The Fallibility of Tests

facebooktwitterdiggdzonestumbleuponredditdelicious


Recently I posted about Test Flow and Method Contracts. The key takeaway was that we can use tests to prove the contracts our system lives up to.

We all create a logical representation of our software in our minds in order to reason about it. Tests (either manual, or automatic) allow us to prove the rules of that representation to be true.

Today I’ll talk about what it means when there are mistakes in those tests. For the purposes of this discussion, “tests” may be manual or automatic, but examples are given in code for clarity.
 
 

Test Fallacy vs Test Absence

The first distinction I want to make is between incorrect tests, and missing tests.
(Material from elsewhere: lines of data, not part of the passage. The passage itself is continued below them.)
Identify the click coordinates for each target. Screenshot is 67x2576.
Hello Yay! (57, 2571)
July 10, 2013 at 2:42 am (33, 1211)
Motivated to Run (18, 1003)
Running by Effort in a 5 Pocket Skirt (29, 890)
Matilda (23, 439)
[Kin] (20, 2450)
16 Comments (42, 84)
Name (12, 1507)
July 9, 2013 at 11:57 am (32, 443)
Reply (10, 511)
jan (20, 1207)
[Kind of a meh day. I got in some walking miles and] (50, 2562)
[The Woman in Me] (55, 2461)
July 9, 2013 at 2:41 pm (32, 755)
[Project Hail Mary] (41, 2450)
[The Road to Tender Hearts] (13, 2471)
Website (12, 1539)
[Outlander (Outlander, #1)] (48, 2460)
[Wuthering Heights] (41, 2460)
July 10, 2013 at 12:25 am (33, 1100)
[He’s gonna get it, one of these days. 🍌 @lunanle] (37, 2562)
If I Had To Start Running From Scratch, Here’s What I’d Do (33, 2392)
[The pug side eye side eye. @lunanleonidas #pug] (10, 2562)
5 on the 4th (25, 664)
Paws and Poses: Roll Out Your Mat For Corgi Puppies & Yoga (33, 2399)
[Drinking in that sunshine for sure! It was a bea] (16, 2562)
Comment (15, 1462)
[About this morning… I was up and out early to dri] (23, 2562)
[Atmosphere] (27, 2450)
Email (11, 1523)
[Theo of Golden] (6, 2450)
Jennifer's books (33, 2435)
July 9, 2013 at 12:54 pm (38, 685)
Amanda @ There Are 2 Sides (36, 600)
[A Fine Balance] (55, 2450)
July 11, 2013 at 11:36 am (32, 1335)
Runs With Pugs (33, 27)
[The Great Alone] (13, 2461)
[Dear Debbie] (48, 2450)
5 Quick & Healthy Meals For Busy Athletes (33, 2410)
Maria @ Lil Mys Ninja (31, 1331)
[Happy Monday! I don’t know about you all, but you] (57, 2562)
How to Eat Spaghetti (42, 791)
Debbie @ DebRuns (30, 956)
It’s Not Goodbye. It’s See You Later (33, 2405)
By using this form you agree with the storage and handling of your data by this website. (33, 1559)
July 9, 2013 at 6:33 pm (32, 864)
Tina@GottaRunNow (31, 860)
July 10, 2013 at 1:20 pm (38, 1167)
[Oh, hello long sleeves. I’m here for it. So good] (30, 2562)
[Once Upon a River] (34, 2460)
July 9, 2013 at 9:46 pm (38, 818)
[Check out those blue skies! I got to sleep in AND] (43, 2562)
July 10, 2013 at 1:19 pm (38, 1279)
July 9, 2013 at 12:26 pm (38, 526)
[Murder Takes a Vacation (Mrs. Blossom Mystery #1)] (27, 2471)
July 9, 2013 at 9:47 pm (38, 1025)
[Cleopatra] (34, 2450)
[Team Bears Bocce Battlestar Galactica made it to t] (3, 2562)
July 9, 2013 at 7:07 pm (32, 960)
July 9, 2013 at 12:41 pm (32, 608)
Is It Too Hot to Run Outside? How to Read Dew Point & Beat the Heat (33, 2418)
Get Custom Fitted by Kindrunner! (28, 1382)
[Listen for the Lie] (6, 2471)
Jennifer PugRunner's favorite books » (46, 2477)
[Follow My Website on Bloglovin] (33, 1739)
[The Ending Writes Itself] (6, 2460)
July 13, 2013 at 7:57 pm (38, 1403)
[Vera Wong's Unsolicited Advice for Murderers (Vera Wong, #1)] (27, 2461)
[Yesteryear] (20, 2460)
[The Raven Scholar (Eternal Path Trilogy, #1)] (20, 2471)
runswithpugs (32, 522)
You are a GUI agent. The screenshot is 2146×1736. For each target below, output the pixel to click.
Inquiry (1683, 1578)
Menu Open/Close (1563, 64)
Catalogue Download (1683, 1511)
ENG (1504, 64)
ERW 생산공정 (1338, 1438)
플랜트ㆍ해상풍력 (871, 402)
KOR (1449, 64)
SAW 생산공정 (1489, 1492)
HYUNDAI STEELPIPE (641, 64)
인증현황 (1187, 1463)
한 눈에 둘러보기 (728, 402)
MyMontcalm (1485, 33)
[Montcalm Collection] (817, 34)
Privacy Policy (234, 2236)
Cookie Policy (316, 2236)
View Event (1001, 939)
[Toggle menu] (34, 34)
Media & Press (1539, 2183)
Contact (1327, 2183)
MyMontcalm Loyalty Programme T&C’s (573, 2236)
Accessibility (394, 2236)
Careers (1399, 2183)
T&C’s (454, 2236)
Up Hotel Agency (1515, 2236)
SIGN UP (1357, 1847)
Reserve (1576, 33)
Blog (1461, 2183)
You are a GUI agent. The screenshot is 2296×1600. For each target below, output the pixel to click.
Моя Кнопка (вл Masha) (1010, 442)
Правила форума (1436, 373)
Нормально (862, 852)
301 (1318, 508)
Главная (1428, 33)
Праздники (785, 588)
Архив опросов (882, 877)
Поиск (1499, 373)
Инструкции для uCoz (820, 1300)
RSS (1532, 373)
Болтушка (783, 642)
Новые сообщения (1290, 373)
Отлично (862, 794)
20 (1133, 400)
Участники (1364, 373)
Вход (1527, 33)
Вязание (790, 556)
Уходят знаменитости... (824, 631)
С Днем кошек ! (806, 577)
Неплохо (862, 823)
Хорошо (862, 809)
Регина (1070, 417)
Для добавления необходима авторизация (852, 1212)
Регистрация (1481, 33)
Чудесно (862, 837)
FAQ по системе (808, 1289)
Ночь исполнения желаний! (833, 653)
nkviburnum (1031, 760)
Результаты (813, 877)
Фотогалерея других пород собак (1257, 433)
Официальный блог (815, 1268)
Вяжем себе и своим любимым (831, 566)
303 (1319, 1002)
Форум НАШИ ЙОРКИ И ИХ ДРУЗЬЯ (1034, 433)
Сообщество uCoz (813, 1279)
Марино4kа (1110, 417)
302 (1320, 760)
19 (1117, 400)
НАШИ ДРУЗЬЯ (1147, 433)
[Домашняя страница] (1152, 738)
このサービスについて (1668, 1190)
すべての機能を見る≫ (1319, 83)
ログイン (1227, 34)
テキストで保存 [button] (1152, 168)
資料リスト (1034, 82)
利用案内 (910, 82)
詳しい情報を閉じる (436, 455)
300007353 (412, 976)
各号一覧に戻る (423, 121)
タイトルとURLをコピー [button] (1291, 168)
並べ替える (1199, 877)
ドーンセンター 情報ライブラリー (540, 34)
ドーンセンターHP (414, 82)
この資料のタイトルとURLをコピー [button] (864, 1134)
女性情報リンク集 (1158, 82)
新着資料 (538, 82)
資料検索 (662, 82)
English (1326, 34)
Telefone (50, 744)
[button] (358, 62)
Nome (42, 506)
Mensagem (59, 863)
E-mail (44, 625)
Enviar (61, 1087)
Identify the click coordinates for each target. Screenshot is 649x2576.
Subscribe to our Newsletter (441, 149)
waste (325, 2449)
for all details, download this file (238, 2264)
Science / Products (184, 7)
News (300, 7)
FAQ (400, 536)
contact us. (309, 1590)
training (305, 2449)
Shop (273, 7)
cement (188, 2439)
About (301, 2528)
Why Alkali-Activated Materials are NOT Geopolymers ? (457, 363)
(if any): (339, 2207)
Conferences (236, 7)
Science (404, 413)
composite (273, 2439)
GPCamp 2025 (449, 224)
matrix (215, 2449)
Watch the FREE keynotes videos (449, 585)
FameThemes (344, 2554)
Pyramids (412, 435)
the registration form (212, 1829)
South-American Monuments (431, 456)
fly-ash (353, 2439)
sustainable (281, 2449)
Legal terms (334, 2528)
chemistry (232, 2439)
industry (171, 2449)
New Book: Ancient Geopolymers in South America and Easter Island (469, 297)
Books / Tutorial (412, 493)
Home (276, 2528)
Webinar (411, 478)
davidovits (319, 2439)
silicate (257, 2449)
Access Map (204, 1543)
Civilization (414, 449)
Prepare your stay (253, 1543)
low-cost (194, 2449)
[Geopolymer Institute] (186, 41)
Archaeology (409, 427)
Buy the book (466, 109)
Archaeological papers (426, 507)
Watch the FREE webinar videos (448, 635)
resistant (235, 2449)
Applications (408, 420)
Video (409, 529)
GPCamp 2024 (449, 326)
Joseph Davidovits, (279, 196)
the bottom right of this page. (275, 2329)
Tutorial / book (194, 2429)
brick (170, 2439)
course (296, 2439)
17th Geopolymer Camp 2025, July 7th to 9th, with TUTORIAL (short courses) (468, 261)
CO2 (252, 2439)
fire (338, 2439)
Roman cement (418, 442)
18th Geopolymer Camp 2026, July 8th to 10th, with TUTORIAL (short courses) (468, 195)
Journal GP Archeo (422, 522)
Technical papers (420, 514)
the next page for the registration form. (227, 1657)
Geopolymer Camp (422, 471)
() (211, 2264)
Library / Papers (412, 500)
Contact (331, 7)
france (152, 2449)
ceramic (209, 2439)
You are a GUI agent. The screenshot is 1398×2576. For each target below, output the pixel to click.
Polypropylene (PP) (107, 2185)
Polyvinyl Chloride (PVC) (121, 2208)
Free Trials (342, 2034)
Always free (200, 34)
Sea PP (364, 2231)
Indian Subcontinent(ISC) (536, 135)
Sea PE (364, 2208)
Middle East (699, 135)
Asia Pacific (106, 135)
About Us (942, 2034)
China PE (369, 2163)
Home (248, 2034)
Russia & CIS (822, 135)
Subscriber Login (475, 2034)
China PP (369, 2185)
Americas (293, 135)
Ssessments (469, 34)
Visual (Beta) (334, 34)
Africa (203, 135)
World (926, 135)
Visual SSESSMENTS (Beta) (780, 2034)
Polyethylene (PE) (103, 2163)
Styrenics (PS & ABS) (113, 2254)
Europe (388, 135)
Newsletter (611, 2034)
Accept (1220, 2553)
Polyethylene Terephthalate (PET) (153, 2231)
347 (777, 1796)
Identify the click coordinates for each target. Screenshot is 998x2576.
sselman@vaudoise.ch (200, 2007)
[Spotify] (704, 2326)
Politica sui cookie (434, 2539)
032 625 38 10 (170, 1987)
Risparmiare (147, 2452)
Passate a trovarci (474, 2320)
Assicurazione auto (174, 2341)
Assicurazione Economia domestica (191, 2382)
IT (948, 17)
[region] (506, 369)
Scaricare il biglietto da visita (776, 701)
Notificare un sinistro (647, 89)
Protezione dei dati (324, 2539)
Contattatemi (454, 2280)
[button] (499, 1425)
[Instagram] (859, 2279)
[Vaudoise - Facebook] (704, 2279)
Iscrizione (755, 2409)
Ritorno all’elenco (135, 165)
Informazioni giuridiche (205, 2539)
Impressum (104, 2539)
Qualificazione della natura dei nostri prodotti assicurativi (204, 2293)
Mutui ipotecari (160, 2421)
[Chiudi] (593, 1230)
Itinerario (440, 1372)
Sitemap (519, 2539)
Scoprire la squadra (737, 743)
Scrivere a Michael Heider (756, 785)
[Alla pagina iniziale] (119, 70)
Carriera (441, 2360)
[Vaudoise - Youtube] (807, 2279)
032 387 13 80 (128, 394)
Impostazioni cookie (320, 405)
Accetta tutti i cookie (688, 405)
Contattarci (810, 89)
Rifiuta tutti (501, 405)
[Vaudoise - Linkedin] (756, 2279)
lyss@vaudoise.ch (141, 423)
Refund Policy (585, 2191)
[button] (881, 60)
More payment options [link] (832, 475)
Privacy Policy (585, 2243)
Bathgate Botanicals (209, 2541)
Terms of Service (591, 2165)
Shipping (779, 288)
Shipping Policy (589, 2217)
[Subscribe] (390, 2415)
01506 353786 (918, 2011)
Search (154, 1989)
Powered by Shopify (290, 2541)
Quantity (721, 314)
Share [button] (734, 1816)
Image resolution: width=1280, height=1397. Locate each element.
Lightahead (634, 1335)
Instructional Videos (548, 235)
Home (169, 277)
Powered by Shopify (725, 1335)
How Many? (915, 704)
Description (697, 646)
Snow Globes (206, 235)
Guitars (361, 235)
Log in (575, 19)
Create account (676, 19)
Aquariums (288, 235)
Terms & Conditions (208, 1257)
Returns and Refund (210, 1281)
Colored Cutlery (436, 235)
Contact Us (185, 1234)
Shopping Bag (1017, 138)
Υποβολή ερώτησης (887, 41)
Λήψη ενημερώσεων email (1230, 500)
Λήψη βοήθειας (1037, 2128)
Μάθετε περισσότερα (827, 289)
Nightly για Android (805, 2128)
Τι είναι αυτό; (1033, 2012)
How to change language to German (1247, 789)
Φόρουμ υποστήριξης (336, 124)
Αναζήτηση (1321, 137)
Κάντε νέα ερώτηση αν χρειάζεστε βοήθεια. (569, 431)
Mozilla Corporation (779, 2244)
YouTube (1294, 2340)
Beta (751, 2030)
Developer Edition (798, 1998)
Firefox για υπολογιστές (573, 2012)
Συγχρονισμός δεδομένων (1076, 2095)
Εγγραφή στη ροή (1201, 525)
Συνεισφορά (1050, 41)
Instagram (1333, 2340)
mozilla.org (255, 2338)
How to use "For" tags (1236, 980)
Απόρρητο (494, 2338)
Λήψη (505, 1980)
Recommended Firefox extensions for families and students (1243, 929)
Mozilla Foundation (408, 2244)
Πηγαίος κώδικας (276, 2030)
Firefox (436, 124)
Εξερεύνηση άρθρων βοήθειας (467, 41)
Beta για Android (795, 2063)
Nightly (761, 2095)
Test Fallacy is when a test exists, but creates a logical fallacy within our reasoning system.

For example:

// {new Cache} r = cache.has(x) {r == false}
@Test
public void has_shouldReturnFalse_whenItemHasNotBeenAddedToCache() {
    //setup
    Cache c = new Cache();
 
    //execute
    boolean b = c.has("random");
 
    //assert
    assertTrue(b);
}

Clearly the code disagrees with the test name. Since the name of the test is more likely to correspond to the rule I have in my head that I believe the system follows, this test could be extremely destructive to my system.
 
 
Test Absence is when a test is absent, but we assume behaviour anyways. This is a logical mistake on our part, but it leads to bugs in the system.

I gave an example of this in my post Test Flow and Method Contracts where we “forgot” to define the behaviour of “has” when the cache is empty.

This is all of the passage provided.